- [Source text]:
'''

Some more simple examples

In order to move away from the heuristics above towards some more serious definitions I need to highlight more (simple) examples.
Example
Take the collection of sets and the mappings between sets. This is a category where the mappings are the morphisms (morphings) and it's often denoted with Set (in bold). An endofunctor F here is, for example, a mapping into itself which maps a set, say S, to the set of subsets: F: S \rightarrow 2^S
 
Example
Take the real number (floats, if you prefer) with an operation called 'addition'. Take the same real number with an operation called 'multiplication'. We call them objects in the category of 'real numbers with an operation'. A morphism f between the two objects is f: \mathbb{R},+ \rightarrow \mathbb{R}, x \mapsto e^x. This morphism has the amazing property that: f(x+y) = f(x).f(y). and this property is shared with many other types of collections. In addition, you should also notice that zero is mapped to one and that zero is the identity (null element) for the addition while the number one is the identity for the multiplication.

'''

- [Required actions]:
A: In the category examples, which number is the identity for multiplication?
B: Please swap "heuristics" for "rules of thumb" in the category examples, and write out everything from "Some more simple" down to "more (simple) examples.".
The listing after this text has no role here.

- [Recorded information]:
'''

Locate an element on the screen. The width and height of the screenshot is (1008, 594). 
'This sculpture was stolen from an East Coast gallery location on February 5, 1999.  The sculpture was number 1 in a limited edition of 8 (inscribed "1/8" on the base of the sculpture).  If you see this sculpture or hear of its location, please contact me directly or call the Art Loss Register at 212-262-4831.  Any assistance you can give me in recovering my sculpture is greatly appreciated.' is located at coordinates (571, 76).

'''

- [Answer list]:
A: The number one.

B:
Some more simple examples

In order to move away from the rules of thumb above towards some more serious definitions I need to highlight more (simple) examples.